The parson of the Hunsford Parrish was Mr William Collins.  He was the heir to Elizabeth’s father’s estate of Longbourn, located in Hertfordshire.  Mr Collins had visited Longbourn the previous autumn, and had come with one purpose in mind.  He wished to marry one of his cousin’s five daughters.  Elizabeth’s elder sister, Jane, was Mr Collins’ first choice, as Jane was a beautiful young lady, with a sweet nature and never a cruel thought against anyone.  Mrs Bennet had higher goals for her first born, so the Mistress of Longbourn suggested her second eldest daughter, Elizabeth.  The lady had no concern for her second daughter’s future.  Elizabeth was her father’s favorite, and he had allowed Elizabeth the freedom to choose where her heart led her.  So when Mr Collins made an offer of marriage to her, Elizabeth refused the offer.  Mrs Bennet demanded her husband force his cherished daughter to marry his heir, but her demands fell on deaf ears.

Failing to secure the hand of his cousin, Mr Collins made an offer to Elizabeth’s dear friend, Charlotte Lucas.  Charlotte was considered to be on the shelf, as she was twenty seven years and no prospects of marriage.  As Charlotte was not a romantic, and wished to have a home of her own, rather than being a burden to her family, the lady accepted Mr Collins and the couple were married just after Christmas.

In March, Charlotte had written her friend, begging her to come to Kent and visit her new home.  Elizabeth had missed her friend, and accepted her invitation.

Mr Collins enjoyed being the parson for Lady Catherine de Bourgh, Mistress of Rosings Park.  The grand lady surrounded herself with people who would do her bidding, no matter how ridiculous she was.

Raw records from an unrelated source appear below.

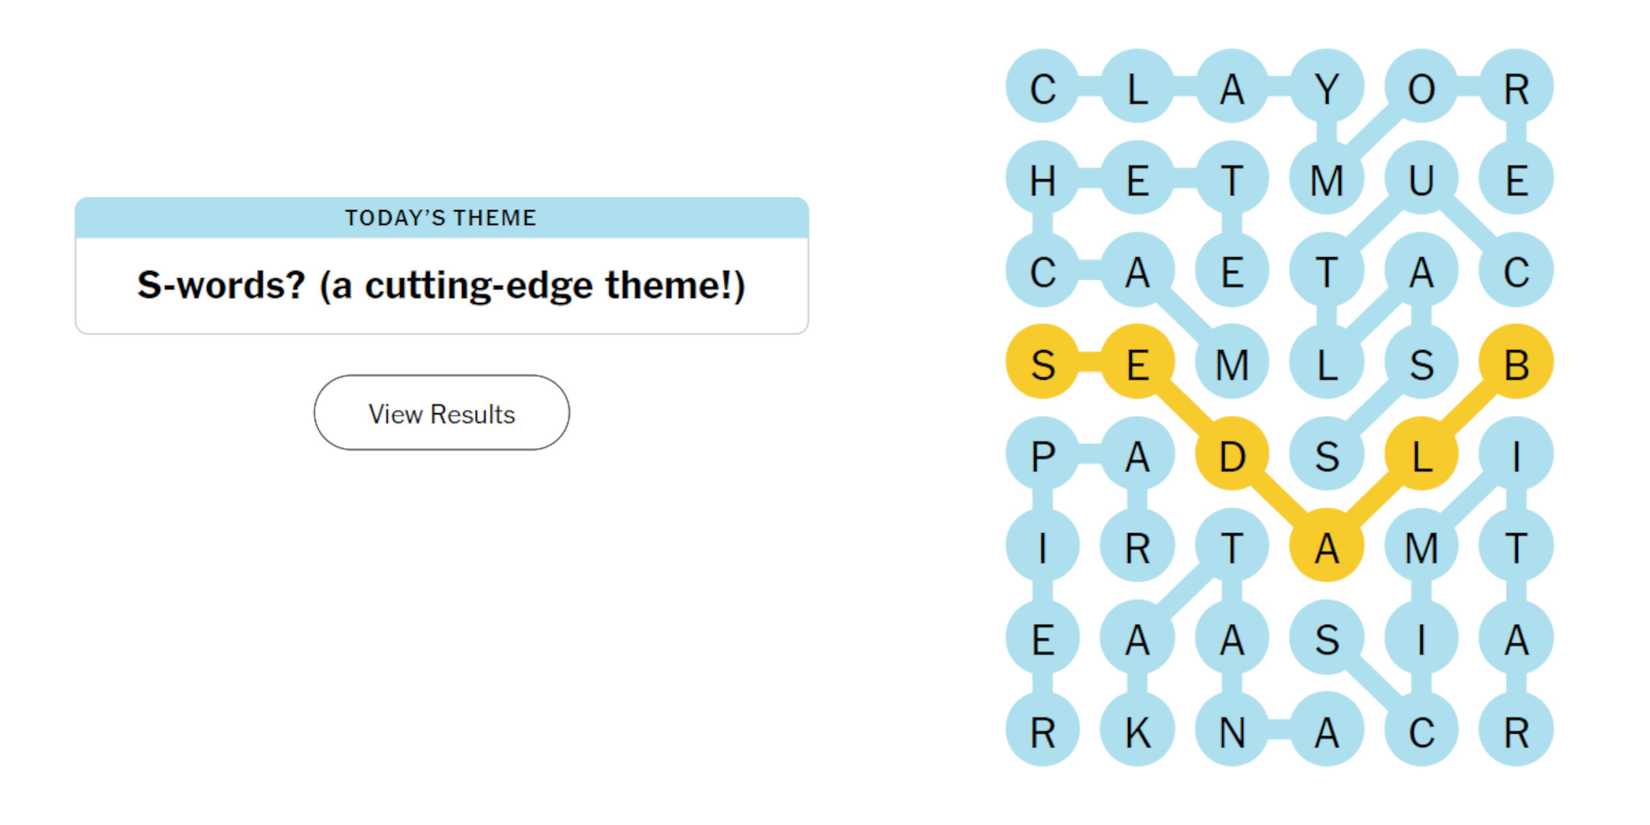This screenshot has height=825, width=1650.
Task: Click the letter M next to yellow A
Action: point(1422,545)
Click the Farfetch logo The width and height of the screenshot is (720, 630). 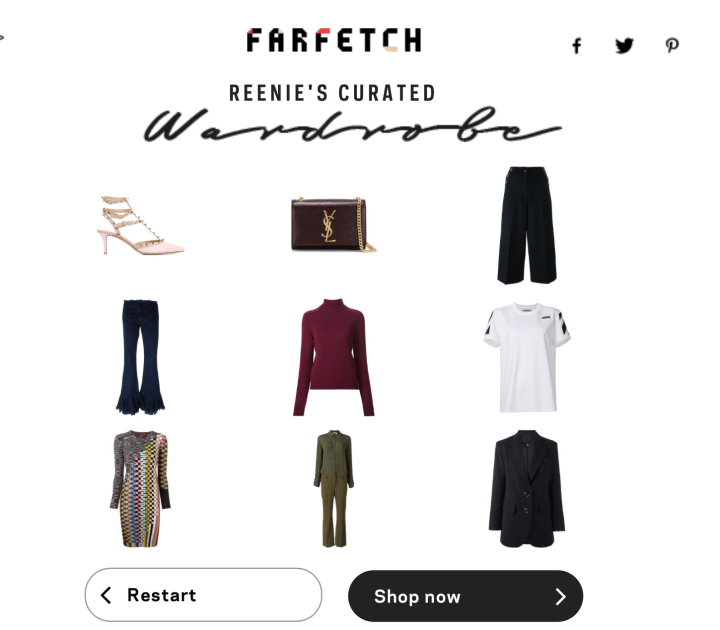334,40
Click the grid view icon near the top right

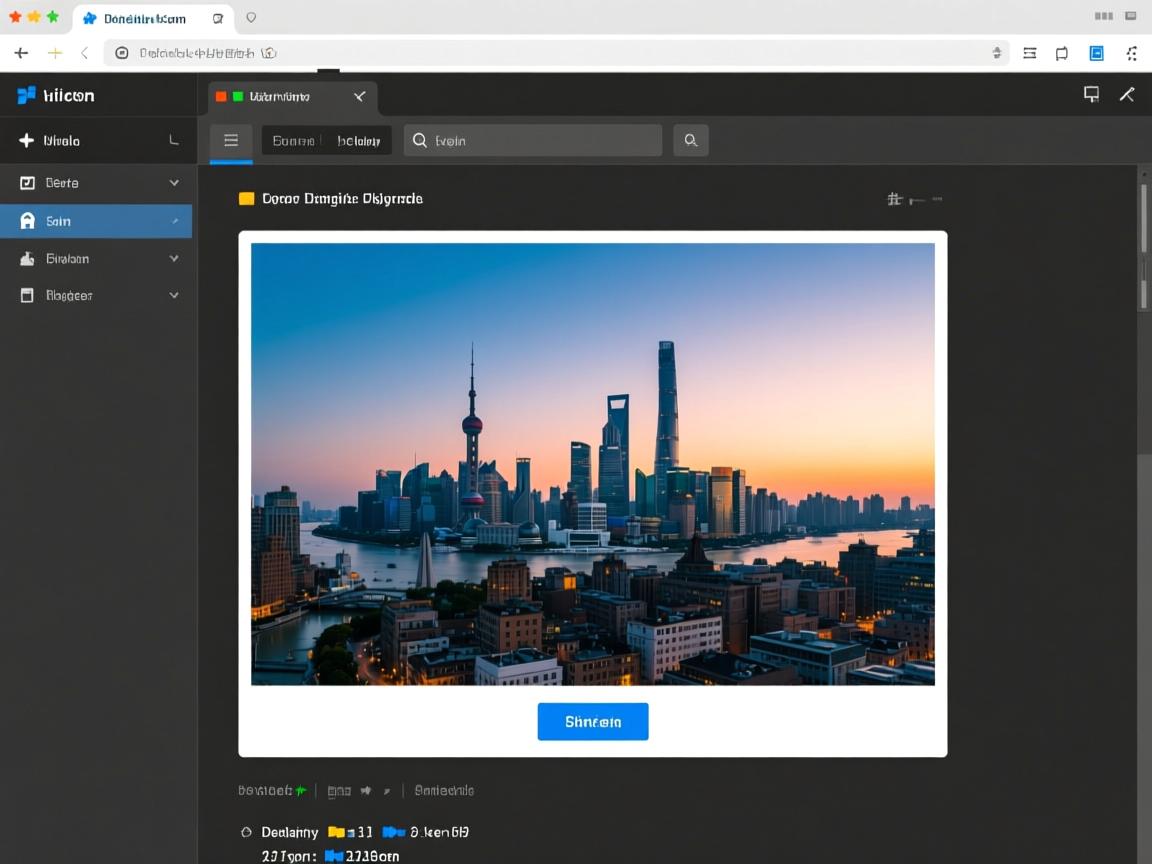tap(896, 198)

And Mr Collins was the sort to grovel at the feet of someone he felt was of the highest circles of society.  The manner in which the parson treated Lady Catherine was if she were the Queen of England.  Watching her cousin’s foolishness made Elizabeth’s stomach queasy.

The only thing Elizabeth found pleasure in her holiday at Rosings, besides visiting with Charlotte, was the countryside of the park were nearly as wonderful as at her father’s home. Ever since she was old enough, Elizabeth had found true pleasure in the wonders of nature.  Her heart was nearly always at peace when she was on a walk in the untamed areas of the estate.

There was only one issue that dampened her strolls in the park surrounding Rosings…Lady Catherine de Bourgh’s nephew, Mr Fitzwilliam Darcy of Pemberley.  Elizabeth had had the misfortune of meeting Mr Darcy the previous autumn, when he came to visit his friend, Mr Bingley, who had taken the lease of the estate next to the Bennet’s. From the first time they had met, Mr Darcy had shown arrogance and disdain, and Elizabeth did not wish to be in his presence.  It would not have been a problem, except that Mr Darcy, who had been visiting his aunt with his cousin, Colonel Richard Fitzwilliam, had made a habit of taking strolls along the same paths that Elizabeth did, even when she changed directions.  The feeling that he was watching her every move sent a shiver down her spine.  Would he lower himself so drastically to stalk her?  She was beneath him in consequence, with her father being a country squire with an estate that brought an annual income of two thousand pounds.  Mr Darcy was wealthy, his family was amongst the upper circles of society.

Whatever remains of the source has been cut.